JORDANIE Le chef d'al-Qaida en Irak a
grandi dans une ville pauvre, non loin d'Amman Zarqa (Jordanie) : de notre envoyée spéciale
Delphine Minoui
En face de cette petite maison vétuste à deux étages, coincée dans une rue poussiéreuse, des gamins jouent au ballon. Rien ne laisse suggérer qu'un cerveau du terrorisme ait pu grandir ici. Comme de nombreux jeunes au chômage de Zarqa, ville pauvre située à 25 kilomètres de la capitale jordanienne, Abou Moussab al-Zarqaoui – de son vrai nom Fadel Nazzal al-Khaleyleh – aurait pu devenir criminel, trafiquant de voitures ou dealer de drogue. De lui, les habitants du quartier ne savent pas grand-chose. «C'est quelqu'un que je ne connais pas, ni de près ni de loin. Je n'ai aucun commentaire à faire sur lui», confie un épicier qui se fait appeler Abu Ashraf.

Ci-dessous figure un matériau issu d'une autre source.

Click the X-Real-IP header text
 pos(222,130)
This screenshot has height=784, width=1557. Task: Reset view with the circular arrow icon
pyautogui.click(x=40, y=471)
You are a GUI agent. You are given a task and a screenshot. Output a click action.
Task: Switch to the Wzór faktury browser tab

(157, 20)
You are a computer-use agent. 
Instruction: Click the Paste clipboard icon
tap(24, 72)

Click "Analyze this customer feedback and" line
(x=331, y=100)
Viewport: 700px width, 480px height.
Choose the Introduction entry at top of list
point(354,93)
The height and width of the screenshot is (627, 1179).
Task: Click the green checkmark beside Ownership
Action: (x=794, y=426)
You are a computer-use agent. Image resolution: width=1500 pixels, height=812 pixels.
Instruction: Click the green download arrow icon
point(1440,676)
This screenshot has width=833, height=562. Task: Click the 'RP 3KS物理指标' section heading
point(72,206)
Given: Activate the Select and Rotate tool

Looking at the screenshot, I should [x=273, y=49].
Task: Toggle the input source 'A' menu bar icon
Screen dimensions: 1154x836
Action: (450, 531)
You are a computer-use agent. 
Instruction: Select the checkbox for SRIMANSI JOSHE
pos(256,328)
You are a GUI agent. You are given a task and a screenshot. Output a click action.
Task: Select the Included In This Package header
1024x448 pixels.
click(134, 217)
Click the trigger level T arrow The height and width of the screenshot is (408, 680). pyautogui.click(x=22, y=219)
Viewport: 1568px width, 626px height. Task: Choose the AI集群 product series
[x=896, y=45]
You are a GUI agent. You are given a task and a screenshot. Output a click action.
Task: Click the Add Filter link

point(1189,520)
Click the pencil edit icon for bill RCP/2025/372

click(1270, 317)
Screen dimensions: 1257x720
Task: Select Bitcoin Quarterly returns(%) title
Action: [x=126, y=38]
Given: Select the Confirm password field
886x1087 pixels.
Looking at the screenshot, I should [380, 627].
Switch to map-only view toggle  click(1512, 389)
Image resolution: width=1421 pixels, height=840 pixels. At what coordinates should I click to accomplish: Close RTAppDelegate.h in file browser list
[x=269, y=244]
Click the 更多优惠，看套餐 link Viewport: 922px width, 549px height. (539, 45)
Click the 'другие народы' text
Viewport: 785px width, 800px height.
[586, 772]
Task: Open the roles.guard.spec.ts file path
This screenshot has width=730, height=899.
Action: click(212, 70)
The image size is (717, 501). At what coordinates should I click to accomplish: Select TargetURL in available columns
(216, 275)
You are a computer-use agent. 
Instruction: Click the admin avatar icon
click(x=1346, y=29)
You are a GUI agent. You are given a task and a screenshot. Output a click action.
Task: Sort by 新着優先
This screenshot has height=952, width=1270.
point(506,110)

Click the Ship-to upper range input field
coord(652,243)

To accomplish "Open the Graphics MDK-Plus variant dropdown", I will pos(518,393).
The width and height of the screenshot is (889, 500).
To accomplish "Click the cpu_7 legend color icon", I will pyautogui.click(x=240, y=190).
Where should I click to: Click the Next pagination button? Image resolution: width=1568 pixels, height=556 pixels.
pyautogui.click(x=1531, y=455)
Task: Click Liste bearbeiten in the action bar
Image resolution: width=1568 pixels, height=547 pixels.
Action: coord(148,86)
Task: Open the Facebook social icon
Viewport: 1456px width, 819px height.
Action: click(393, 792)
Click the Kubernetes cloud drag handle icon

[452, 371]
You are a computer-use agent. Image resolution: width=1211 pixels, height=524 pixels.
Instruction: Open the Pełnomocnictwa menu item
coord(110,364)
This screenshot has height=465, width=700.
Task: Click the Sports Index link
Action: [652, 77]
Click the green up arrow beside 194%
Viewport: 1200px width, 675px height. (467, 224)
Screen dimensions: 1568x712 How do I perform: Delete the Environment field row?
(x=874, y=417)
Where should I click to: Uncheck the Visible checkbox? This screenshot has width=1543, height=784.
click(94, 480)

Invisible, l'homme n'a, en tout cas, jamais autant bénéficié d'une telle aura. «Il y a trois ans, personne ne le prenait au sérieux. Mais aujourd'hui, il est un héros pour tous ceux qui vivent l'occupation américaine comme une atteinte à la dignité du peuple arabo-musulman en général», analyse le journaliste jordanien Abdullah Abou Rumman.
A Zarqa, c'est à coup de pierres et de crachats que les enfants de la famille de Zarqaoui reçoivent les visiteurs étrangers qui viennent s'enquérir de son devenir. Saleh al-Hami, son beau-frère, kéfieh rouge sur la tête et djellaba blanche, refuse de commenter les dernières déclarations d'Abou Moussab. En revanche, il est plus bavard quand il s'agit d'évoquer «l'ennemi américain». «Tant que les occupants ne se retireront pas d'Irak, les actes de la résistance seront justifiés», lâche-t-il, dans un élan de rage. A douze ans, Moussa Mohammad, un jeune voisin, n'a pas peur d'afficher son admiration pour Zarqaoui. «Il est fort et il m'impressionne. C'est bien qu'il aille tuer les Américains, car ce sont des juifs. Mon père dit toujours que Dieu le bénisse», dit-il. «Regardez tous ces enfants qui sont prêts à aller se battre.» «Moi même je prépare mes trois fils au djihad pour aller affronter les Américains en Irak et en Afghanistan», insiste Saleh al-Hami, devant une pagaille de bambins, venus l'encercler. «Vous savez, ajoute-t-il, il y a des milliers de Zarqaoui en Irak. Chaque famille touchée dans son honneur par les forces d'occupation va faire la même chose que lui.»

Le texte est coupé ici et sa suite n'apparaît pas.